Assigned task –
All records below must be retyped exactly.

Stored data:
◆ ◆ ◆ ◆ ◆

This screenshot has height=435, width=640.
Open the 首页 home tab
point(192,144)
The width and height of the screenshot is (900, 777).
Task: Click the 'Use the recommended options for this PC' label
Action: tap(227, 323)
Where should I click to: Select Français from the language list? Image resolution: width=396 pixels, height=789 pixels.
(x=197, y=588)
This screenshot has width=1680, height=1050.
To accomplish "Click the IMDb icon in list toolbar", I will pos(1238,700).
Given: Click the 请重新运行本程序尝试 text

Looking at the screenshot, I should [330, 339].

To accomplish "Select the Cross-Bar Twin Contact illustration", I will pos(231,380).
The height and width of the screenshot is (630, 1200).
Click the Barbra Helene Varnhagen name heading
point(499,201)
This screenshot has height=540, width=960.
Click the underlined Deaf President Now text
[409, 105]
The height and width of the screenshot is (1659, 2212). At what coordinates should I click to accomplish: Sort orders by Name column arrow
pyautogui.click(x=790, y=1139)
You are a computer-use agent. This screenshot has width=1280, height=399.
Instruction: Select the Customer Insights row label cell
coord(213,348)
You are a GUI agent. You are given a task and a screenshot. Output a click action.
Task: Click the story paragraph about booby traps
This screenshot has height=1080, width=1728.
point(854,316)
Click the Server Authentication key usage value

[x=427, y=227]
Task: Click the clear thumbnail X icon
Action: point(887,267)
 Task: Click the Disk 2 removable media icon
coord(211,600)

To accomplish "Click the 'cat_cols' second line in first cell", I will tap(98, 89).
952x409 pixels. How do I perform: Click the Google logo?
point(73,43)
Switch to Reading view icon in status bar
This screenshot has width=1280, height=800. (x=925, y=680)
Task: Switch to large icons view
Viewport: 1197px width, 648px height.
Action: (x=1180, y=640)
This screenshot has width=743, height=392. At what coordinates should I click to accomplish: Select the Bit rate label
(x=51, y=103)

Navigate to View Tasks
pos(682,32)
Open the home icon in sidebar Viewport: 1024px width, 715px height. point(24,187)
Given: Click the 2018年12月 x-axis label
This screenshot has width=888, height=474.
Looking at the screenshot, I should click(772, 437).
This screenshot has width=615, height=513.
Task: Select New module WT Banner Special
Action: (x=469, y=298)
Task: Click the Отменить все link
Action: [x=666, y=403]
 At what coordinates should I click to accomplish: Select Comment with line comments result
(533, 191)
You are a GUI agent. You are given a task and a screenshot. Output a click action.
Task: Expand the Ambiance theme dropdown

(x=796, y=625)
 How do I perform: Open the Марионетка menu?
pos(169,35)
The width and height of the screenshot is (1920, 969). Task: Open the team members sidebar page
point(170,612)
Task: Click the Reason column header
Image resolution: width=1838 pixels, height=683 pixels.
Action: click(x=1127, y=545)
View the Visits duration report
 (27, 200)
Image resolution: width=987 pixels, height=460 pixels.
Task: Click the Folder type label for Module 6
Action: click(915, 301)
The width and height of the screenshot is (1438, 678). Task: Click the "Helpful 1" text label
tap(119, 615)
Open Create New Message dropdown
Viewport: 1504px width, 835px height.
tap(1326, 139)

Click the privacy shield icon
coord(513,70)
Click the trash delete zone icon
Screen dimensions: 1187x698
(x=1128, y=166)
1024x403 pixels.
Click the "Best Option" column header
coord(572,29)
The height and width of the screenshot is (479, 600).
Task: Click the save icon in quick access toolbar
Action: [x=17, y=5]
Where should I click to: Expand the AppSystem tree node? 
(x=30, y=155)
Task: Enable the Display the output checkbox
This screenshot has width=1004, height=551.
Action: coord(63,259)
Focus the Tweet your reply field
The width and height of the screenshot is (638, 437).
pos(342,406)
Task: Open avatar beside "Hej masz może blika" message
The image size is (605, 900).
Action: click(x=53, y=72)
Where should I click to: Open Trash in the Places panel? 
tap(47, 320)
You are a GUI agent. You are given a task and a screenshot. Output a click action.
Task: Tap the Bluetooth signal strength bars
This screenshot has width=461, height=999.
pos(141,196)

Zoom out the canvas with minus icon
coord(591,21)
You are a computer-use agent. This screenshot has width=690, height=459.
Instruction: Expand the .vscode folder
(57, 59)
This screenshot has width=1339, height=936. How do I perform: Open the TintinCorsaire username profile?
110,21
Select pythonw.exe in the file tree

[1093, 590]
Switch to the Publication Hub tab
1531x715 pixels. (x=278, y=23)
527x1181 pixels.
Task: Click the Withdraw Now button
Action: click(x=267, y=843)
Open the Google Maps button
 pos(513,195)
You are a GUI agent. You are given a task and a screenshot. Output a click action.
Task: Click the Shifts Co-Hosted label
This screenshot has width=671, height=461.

◆ ◆ ◆ ◆ ◆

Final answer –
This screenshot has height=435, width=640.
Open the 首页 home tab
point(192,144)
The width and height of the screenshot is (900, 777).
Task: Click the 'Use the recommended options for this PC' label
Action: tap(227, 323)
Where should I click to: Select Français from the language list? Image resolution: width=396 pixels, height=789 pixels.
(x=197, y=588)
This screenshot has width=1680, height=1050.
To accomplish "Click the IMDb icon in list toolbar", I will pos(1238,700).
Given: Click the 请重新运行本程序尝试 text

Looking at the screenshot, I should [330, 339].

To accomplish "Select the Cross-Bar Twin Contact illustration", I will pos(231,380).
The height and width of the screenshot is (630, 1200).
Click the Barbra Helene Varnhagen name heading
point(499,201)
This screenshot has height=540, width=960.
Click the underlined Deaf President Now text
[409, 105]
The height and width of the screenshot is (1659, 2212). At what coordinates should I click to accomplish: Sort orders by Name column arrow
pyautogui.click(x=790, y=1139)
You are a computer-use agent. This screenshot has width=1280, height=399.
Instruction: Select the Customer Insights row label cell
coord(213,348)
You are a GUI agent. You are given a task and a screenshot. Output a click action.
Task: Click the story paragraph about booby traps
This screenshot has height=1080, width=1728.
point(854,316)
Click the Server Authentication key usage value

[x=427, y=227]
Task: Click the clear thumbnail X icon
Action: point(887,267)
 Task: Click the Disk 2 removable media icon
coord(211,600)

To accomplish "Click the 'cat_cols' second line in first cell", I will tap(98, 89).
952x409 pixels. How do I perform: Click the Google logo?
point(73,43)
Switch to Reading view icon in status bar
This screenshot has width=1280, height=800. (x=925, y=680)
Task: Switch to large icons view
Viewport: 1197px width, 648px height.
Action: (x=1180, y=640)
This screenshot has width=743, height=392. At what coordinates should I click to accomplish: Select the Bit rate label
(x=51, y=103)

Navigate to View Tasks
pos(682,32)
Open the home icon in sidebar Viewport: 1024px width, 715px height. point(24,187)
Given: Click the 2018年12月 x-axis label
This screenshot has width=888, height=474.
Looking at the screenshot, I should click(772, 437).
This screenshot has width=615, height=513.
Task: Select New module WT Banner Special
Action: (x=469, y=298)
Task: Click the Отменить все link
Action: [x=666, y=403]
 At what coordinates should I click to accomplish: Select Comment with line comments result
(533, 191)
You are a GUI agent. You are given a task and a screenshot. Output a click action.
Task: Expand the Ambiance theme dropdown

(x=796, y=625)
 How do I perform: Open the Марионетка menu?
pos(169,35)
The width and height of the screenshot is (1920, 969). Task: Open the team members sidebar page
point(170,612)
Task: Click the Reason column header
Image resolution: width=1838 pixels, height=683 pixels.
Action: click(x=1127, y=545)
View the Visits duration report
 (27, 200)
Image resolution: width=987 pixels, height=460 pixels.
Task: Click the Folder type label for Module 6
Action: click(915, 301)
The width and height of the screenshot is (1438, 678). Task: Click the "Helpful 1" text label
tap(119, 615)
Open Create New Message dropdown
Viewport: 1504px width, 835px height.
tap(1326, 139)

Click the privacy shield icon
coord(513,70)
Click the trash delete zone icon
Screen dimensions: 1187x698
(x=1128, y=166)
1024x403 pixels.
Click the "Best Option" column header
coord(572,29)
The height and width of the screenshot is (479, 600).
Task: Click the save icon in quick access toolbar
Action: [x=17, y=5]
Where should I click to: Expand the AppSystem tree node? 
(x=30, y=155)
Task: Enable the Display the output checkbox
This screenshot has width=1004, height=551.
Action: coord(63,259)
Focus the Tweet your reply field
The width and height of the screenshot is (638, 437).
pos(342,406)
Task: Open avatar beside "Hej masz może blika" message
The image size is (605, 900).
Action: click(x=53, y=72)
Where should I click to: Open Trash in the Places panel? 
tap(47, 320)
You are a GUI agent. You are given a task and a screenshot. Output a click action.
Task: Tap the Bluetooth signal strength bars
This screenshot has width=461, height=999.
pos(141,196)

Zoom out the canvas with minus icon
coord(591,21)
You are a computer-use agent. This screenshot has width=690, height=459.
Instruction: Expand the .vscode folder
(57, 59)
This screenshot has width=1339, height=936. How do I perform: Open the TintinCorsaire username profile?
110,21
Select pythonw.exe in the file tree

[1093, 590]
Switch to the Publication Hub tab
1531x715 pixels. (x=278, y=23)
527x1181 pixels.
Task: Click the Withdraw Now button
Action: click(x=267, y=843)
Open the Google Maps button
 pos(513,195)
You are a GUI agent. You are given a task and a screenshot. Output a click action.
Task: Click the Shifts Co-Hosted label
This screenshot has width=671, height=461.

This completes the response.